Most of today’s RM’s grew up in an easy credit environment and few were actually around in the last real recession in 1990. Those RM’s that were successful and stayed in the business learned what a good deal looks like, developing a sense for which  loans were likely to get through the credit process and make their effort worthwhile. They were and are productive because they figured out how to invest their time in pursuing credit opportunities that had a high probability of approval.

And then the rules got turned upside down and–even  in those banks that have become some of the best performers in the crisis–we hear the same stories about how RMs don’t know what a good deal looks like in this new environment, chasing deals that they think make sense based on their experience but the rejection rates keep getting higher and higher. 

I’ve asked this question many times in recent meetings with Credit or Sales – and there usually is an uncomfortable silence and a shocked recognition that they actually don’t know.

Clearly, there are very good reasons why more deals get rejected in a time like this, but the root of the problem is poor communication.  Somehow the complexity and nuance of the opportunities Credit is willing to approve are not getting through clearly to RMs, leading RMs to chase the wrong ones, miss the good ones and end up bitter and frustrated with  the credit function , their jobs, and the world in general.

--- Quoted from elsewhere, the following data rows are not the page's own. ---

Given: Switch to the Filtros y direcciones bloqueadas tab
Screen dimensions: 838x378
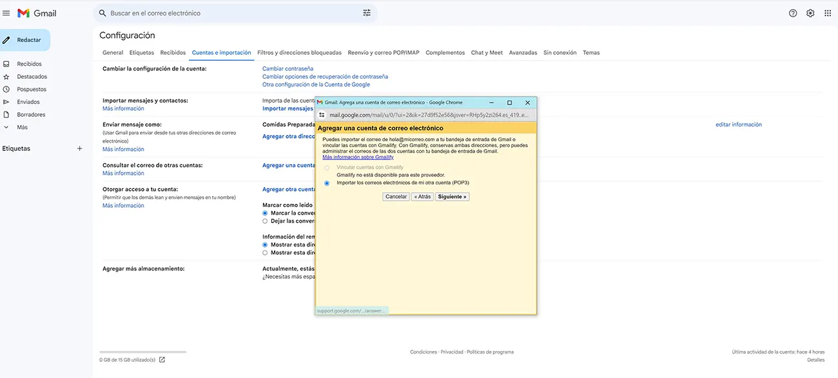Looking at the screenshot, I should point(299,53).
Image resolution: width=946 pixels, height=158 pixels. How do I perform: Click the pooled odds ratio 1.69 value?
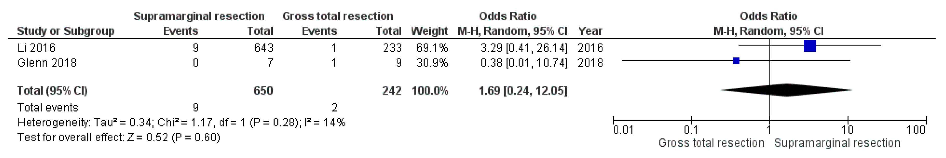coord(523,91)
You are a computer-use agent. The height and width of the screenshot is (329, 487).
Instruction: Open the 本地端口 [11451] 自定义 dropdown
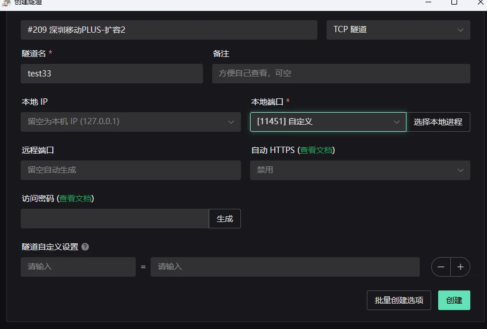pyautogui.click(x=328, y=122)
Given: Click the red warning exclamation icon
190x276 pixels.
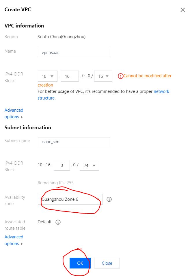Looking at the screenshot, I should tap(120, 76).
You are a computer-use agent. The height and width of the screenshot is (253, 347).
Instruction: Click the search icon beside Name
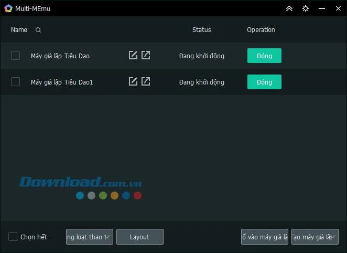click(x=38, y=30)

Additionally, the safety valves to diffuse RMs’ frustration or to help them figure out with more precision what they should be looking for are shaky.  There are few opportunities for Credit and Sales to interact and break through the hardening stereotypes; few opportunities for Credit to provide detailed explanations of what they are looking for in the new context.

It’s a conflict of cultures- Credit is an analytical function, RM’s are fundamentally salespeople. The needs of reconciling the skyrocketing complexity and communication needs in these unusual times require both sides to step out of areas of comfort.

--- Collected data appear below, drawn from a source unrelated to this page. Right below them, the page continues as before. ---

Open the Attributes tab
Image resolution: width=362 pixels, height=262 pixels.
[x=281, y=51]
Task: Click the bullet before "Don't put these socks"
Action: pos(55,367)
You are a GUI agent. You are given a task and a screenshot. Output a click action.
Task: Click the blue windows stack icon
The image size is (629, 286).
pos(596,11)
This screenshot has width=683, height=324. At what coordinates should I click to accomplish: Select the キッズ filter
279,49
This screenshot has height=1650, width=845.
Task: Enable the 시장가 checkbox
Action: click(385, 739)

This is not an easy thing to solve but here are three proposals to think about that seem to help members take some steps to resolve this dilemma, assuming Credit has thought about what deals they are willing to approve and what risk profile makes sense for their institution (which may not be the case in some organizations):

1) Create opportunities for Credit and the Frontline to interact. Pressure and crisis drive people into isolation and panic. Use any possible opportunity to get Credit and the Frontline face time with one another. Some of our most progressive members are bringing Credit and the Frontline together on a quarterly basis to  review business plans and enable Credit to provide their viewpoint on what will make theses objectives achievable.

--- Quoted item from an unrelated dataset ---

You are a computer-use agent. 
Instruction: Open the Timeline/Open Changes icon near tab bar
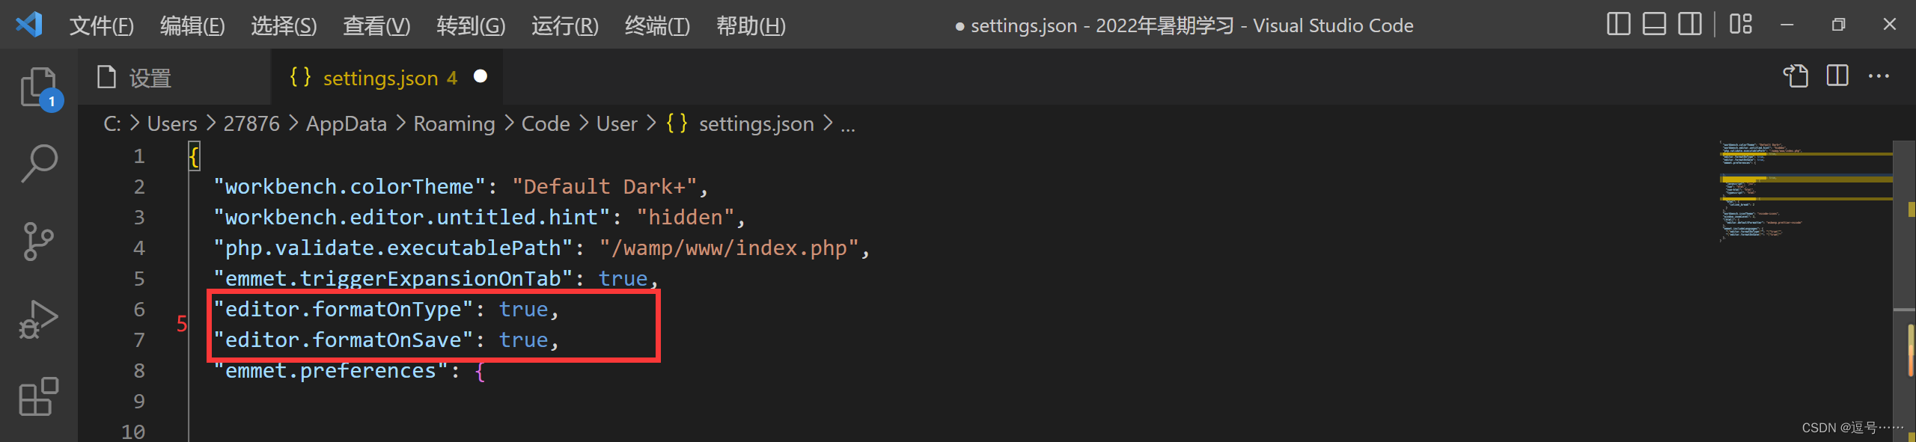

2) Simplify credit policies.  One credit officer told me recently they had 1500 credit policies—an impossible to keep track of while doing an RM job (or any job for that matter).  Communicate the core credit philosophy in not more than ten principles that an average RM can absorb and integrate into their thinking. At least it will make them feel that there is some logic to what is happening

3) Review credit metrics on a quarterly basis.  Know what percentages of deals are getting rejected; know how these metrics vary by RM, by region and team, and how they have evolved in the post-crisis world.

We welcome any of your thoughts and comments as we dig deeper into this issue.

This latest quarter, despite record levels of free reserves saw lending continue to shrink. Hard to believe this internal communication challenge hasn’t made some contribution to this outcome.